I cani sembravano consapevoli di quanto era accaduto: non appena li abbiamo liberati, seguendo l'ordine di Braulio, mentre José lo aiutava ad attraversare il fiume, sono scomparsi alla nostra destra attraverso i canneti.

–Tieni duro", gridò ancora Braulio, raggiungendo la riva. -gridò ancora Braulio, guadagnando la riva; e mentre caricava frettolosamente il fucile, vedendomi, aggiunse:

–Tu qui, capo.

I cani erano all'inseguimento della preda, che non doveva avere una via d'uscita facile, dato che i latrati provenivano dallo stesso punto del pendio.

Braulio prese una lancia da José, dicendo a entrambi:

–Voi più in basso e più in alto, per sorvegliare questo passo, perché la tigre tornerà sulle sue tracce se scappa da dove si trova. Tiburcio con te", aggiunse.

E rivolgendosi a Lucas:

–I due girano intorno alla cima della roccia.

Poi, con il suo solito dolce sorriso, ha finito di posizionare con mano ferma un pistone nel camino del fucile:

–È un gattino ed è già ferito.

Nel pronunciare le ultime parole ci siamo dispersi.

José, Tiburcio e io ci arrampicammo su una roccia opportunamente posizionata.
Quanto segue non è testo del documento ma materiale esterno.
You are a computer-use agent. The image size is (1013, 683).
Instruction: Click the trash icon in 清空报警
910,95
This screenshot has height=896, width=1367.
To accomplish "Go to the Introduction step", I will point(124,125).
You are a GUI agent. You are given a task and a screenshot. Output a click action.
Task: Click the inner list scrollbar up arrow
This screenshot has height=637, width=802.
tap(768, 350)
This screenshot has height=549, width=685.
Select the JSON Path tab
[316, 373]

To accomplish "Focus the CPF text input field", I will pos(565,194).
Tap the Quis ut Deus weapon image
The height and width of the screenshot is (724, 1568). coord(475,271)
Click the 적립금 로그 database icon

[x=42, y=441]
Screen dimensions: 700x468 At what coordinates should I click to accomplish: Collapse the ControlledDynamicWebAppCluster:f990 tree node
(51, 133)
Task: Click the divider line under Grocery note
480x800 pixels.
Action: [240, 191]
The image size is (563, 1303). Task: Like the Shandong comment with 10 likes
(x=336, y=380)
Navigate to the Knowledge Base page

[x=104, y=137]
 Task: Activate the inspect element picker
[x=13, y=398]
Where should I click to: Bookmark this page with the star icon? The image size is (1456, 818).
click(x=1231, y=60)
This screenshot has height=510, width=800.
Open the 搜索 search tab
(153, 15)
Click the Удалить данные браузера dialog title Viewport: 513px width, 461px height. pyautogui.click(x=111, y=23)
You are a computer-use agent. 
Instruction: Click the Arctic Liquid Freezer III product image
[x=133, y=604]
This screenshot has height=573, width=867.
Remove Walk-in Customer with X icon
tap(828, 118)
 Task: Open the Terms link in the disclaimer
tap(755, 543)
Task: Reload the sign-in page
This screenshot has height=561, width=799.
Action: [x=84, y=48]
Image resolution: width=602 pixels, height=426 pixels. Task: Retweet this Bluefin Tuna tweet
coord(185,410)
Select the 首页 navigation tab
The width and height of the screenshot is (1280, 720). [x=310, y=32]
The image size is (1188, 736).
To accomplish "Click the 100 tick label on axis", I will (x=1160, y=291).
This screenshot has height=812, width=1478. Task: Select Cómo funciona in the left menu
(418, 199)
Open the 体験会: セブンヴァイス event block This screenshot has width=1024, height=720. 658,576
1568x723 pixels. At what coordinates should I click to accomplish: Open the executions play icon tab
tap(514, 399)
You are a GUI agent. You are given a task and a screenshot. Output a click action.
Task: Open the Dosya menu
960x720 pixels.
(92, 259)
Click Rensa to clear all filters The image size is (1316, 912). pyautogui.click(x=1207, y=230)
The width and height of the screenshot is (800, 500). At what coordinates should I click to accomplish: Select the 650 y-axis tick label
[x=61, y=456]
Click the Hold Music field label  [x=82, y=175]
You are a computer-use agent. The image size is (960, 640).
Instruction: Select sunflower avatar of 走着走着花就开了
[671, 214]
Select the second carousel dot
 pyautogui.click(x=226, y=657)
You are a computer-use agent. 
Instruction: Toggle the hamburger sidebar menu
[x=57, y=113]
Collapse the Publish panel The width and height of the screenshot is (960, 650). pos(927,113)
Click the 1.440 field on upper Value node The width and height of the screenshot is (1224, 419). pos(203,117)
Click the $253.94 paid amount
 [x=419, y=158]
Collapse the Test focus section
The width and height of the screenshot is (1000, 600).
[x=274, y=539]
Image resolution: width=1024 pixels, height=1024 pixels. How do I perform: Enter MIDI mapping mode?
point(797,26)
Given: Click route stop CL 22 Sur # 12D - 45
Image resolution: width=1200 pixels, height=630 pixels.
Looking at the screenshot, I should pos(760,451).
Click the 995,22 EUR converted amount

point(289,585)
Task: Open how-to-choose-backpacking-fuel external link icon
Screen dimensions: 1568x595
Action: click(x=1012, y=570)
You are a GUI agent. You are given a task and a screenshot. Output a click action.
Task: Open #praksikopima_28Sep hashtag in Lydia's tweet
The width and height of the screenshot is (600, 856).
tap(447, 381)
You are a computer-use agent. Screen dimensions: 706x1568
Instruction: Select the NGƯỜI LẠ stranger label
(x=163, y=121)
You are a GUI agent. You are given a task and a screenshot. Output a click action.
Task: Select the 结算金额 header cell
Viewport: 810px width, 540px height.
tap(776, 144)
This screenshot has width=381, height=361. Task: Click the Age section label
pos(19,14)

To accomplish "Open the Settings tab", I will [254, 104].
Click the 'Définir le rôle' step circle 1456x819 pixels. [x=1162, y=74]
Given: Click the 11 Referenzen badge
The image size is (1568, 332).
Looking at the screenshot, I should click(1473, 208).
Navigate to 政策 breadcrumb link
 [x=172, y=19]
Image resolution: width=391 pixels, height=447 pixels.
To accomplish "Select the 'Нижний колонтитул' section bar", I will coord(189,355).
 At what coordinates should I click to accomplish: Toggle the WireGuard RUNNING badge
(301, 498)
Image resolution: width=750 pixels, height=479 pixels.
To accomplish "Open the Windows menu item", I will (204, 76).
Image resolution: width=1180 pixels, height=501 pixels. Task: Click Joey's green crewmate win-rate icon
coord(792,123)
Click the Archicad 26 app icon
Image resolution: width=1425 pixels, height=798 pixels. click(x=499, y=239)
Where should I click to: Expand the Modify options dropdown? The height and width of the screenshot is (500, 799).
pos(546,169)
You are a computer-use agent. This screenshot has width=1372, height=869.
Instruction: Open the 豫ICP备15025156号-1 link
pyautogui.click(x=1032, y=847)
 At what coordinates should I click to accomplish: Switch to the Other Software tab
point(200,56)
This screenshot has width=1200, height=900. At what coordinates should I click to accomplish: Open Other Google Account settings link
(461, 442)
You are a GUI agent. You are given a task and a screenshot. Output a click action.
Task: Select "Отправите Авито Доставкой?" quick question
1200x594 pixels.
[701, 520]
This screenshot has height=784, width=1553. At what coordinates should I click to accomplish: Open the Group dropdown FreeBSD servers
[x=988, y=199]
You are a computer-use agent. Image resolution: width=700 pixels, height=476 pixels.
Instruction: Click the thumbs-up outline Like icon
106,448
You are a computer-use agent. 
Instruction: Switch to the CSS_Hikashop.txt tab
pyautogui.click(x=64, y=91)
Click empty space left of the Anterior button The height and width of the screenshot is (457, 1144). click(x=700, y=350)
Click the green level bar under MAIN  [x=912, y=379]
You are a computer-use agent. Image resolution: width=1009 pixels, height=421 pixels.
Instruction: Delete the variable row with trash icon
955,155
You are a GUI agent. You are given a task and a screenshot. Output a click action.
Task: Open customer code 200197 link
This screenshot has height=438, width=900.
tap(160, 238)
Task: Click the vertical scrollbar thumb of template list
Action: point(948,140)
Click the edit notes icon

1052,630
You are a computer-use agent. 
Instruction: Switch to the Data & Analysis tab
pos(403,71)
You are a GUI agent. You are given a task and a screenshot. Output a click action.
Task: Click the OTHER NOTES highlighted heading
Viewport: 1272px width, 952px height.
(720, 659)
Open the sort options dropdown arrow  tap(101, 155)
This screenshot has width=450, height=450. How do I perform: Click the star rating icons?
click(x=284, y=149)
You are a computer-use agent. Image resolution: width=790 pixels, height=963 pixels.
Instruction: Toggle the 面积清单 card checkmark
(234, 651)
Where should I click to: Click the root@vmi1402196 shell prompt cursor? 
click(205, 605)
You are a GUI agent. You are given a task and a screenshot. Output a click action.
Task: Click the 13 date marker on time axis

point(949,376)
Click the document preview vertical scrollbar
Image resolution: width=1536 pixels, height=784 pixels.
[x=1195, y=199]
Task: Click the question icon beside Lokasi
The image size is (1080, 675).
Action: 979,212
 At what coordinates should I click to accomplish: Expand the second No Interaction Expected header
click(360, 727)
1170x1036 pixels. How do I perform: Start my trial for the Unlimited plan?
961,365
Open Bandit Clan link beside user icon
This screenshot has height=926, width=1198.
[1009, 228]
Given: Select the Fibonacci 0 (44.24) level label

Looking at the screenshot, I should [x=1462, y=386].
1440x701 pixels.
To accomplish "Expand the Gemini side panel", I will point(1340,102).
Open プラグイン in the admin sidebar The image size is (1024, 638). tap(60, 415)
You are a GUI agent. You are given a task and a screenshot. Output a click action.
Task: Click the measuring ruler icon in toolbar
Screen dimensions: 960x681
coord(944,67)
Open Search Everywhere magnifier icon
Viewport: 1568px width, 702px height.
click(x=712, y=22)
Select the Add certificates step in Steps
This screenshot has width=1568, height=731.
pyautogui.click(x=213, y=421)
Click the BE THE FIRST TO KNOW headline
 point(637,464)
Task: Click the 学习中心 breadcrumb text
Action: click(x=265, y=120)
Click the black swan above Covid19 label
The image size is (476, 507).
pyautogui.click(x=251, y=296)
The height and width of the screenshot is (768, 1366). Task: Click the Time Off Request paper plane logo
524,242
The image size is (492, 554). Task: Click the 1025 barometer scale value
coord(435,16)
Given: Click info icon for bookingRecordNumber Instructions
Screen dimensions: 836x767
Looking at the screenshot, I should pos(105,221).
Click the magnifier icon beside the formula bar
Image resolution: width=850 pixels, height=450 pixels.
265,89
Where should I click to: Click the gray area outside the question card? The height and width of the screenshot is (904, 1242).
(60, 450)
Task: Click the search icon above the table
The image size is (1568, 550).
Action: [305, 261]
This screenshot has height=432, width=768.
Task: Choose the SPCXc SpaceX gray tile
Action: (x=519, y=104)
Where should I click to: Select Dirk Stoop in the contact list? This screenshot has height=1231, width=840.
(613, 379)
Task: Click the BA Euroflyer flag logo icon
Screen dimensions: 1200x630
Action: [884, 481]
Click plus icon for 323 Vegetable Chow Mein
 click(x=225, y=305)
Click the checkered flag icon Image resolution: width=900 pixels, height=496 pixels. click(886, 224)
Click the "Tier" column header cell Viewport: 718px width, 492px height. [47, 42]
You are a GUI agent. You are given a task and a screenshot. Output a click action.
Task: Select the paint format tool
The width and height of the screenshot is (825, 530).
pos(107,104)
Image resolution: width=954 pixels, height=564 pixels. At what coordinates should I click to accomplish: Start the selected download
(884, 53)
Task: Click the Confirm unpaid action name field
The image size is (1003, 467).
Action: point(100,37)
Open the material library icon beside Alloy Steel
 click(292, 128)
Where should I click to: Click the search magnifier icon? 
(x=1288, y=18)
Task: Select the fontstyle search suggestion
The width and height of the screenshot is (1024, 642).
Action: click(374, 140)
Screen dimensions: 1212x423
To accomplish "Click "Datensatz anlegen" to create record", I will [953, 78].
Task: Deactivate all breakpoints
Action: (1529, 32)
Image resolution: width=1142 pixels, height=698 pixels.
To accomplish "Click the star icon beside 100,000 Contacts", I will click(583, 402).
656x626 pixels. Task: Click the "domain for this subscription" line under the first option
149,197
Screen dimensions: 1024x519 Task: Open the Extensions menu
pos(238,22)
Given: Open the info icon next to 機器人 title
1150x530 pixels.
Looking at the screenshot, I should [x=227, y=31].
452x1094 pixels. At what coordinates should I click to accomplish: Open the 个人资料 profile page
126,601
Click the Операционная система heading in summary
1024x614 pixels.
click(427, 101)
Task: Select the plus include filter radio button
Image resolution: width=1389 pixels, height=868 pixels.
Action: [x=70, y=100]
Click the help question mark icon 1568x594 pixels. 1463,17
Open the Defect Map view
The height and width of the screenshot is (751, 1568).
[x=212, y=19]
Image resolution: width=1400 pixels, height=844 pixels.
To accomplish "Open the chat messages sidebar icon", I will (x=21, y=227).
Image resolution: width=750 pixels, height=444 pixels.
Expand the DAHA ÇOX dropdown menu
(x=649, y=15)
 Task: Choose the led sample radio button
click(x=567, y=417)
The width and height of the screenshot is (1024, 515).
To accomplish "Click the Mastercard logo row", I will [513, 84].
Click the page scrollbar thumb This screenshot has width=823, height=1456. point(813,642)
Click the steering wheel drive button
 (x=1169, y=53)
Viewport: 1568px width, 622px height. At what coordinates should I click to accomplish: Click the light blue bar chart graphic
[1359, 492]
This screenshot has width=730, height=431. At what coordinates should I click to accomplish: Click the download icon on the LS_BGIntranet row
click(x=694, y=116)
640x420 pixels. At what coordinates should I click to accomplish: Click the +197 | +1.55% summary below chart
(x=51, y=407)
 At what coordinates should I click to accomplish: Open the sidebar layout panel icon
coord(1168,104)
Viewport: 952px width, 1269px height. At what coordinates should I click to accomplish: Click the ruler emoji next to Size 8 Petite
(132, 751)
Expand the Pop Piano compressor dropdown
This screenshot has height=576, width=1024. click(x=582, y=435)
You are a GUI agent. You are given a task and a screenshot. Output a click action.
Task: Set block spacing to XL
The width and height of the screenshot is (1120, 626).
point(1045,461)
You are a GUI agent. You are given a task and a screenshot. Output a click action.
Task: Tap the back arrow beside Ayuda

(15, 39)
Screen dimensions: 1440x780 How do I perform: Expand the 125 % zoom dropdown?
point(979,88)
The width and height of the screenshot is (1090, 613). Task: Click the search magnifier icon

Tiburcio guardava e riguardava il calcio del suo fucile. José era tutto occhi. Da lì potevamo vedere cosa succedeva sulla falesia e potevamo mantenere il passo consigliato, perché gli alberi sul pendio, benché robusti, erano rari.

Dei sei cani, due erano già fuori combattimento: uno era stato sventrato ai piedi della bestia; l'altro, con le interiora che trasparivano da una costola squarciata, era venuto a cercarci e stava spirando con pietosi mugolii accanto alla pietra che stavamo occupando.

Con la schiena appoggiata a un gruppo di querce, la coda ondeggiante, il dorso irto, gli occhi fiammeggianti e i denti scoperti, la tigre sbuffava raucamente e, quando scuoteva l'enorme testa, le orecchie facevano un rumore simile a quello delle nacchere di legno. Mentre si rotolava su se stessa, tormentata dai cani, che non erano spaventati ma non erano molto in salute, dal fianco sinistro colava sangue, che a volte cercava di leccare, ma senza successo, perché allora il branco gli stava alle costole con vantaggio.

Braulio e Lucas sono apparsi uscendo dal canneto sulla falesia, ma un po' più lontani dalla bestia rispetto a noi. Lucas era livido e le macchie di carati sugli zigomi erano blu turchese.

I cacciatori e la selvaggina formavano un triangolo ed entrambi i gruppi potevano sparare contemporaneamente senza offendersi a vicenda.

–Fuoco tutti insieme! – gridò José.

–No, no; i cani! -rispose Braulio; e lasciando il suo compagno da solo, scomparve.

Mi rendevo conto che un colpo generale avrebbe potuto porre fine a tutto; ma era certo che alcuni cani avrebbero ceduto; e la tigre non essendo morta, era facile per lei fare danni trovandoci senza fucili carichi.

La testa di Braulio, con la bocca socchiusa e ansimante, gli occhi sgranati e i capelli scompigliati, faceva capolino dal canneto, un po' dietro gli alberi che difendevano la schiena della bestia: con il braccio destro teneva la lancia e con il sinistro deviava le liane che gli impedivano di vedere bene.

Eravamo tutti senza parole; gli stessi cani sembravano interessati alla fine del gioco.

José ha finalmente gridato:

–Hubi! Killaleon! Hubi! Spike it, Truncho!